Un vez fuimos al bosque de Xecachelaj, Totonicapán y subimos el vehículo hasta la meseta y lo estacionamos bajo la sombra de un árbol y nos fuimos a pasear, cuando regresamos el carro estaba rodeado de unas 20 personas, lo primero que hice fue meter mi cámara debajo de un matorral, cuando llegamos nos preguntaron ¿qué andan haciendo?, paseando, es domingo, les respondimos. ¿Cómo paseando, uno lo hace con la familia, pero ustedes son tres hombres? Es difícil que la gente le crea. En esa ocasión tuvimos que hacer una buena labor de convencimiento para que nos dejaran ir.
Esto también nos pasó en el Volcán Siete Orejas. Uno siempre debe llevar un destino definido, porque si dice solo voy a pasear, no le creen. En esa ocasión les dijimos que nos dirigíamos a las Piedras cuaches y cuando llegamos al punto habían dos personas que comprobaron que realmente íbamos a ese lugar.

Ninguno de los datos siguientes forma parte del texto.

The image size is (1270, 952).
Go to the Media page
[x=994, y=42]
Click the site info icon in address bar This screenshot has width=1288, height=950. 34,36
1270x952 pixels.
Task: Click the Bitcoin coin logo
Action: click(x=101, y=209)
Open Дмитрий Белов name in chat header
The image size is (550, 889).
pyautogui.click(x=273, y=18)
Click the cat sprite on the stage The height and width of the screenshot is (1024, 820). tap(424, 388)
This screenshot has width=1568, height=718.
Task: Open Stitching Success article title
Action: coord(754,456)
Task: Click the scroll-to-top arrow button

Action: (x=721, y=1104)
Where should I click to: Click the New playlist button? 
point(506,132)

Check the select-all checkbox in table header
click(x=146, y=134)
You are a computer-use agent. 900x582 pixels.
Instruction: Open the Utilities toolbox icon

En oriente ¿qué lugares ha visitado?
Hay varios sitios preciosos, como las cuevas del Volcán Las Víboras, en Atescatempa, Jutiapa, donde hay unos túneles de lava de casi 300 metros. En unos tramos se debe avanzar gateando y abundan los murciélagos. También subí el Suchitán.
¿Cómo elige los lugares?
Por curiosidad, cuando escucho sus nombres durante alguna conversación. Las cuevas del Volcán Las Víboras, por ejemplo, una vez que viajé a El Salvador, uno de los habitantes de la frontera de San Cristóbal lo mencionó y continué mi viaje, pero me quedó la curiosidad y cuando regresé me propuse buscarlo. En estos viajes uno siempre arriesga, porque a veces uno va y no encuentra nada, o no concluye la ruta.
La travesía de Los Encuentros a Totonicapán, por ejemplo, la concretamos después de tres intentos. No siempre se tiene éxito la primera vez.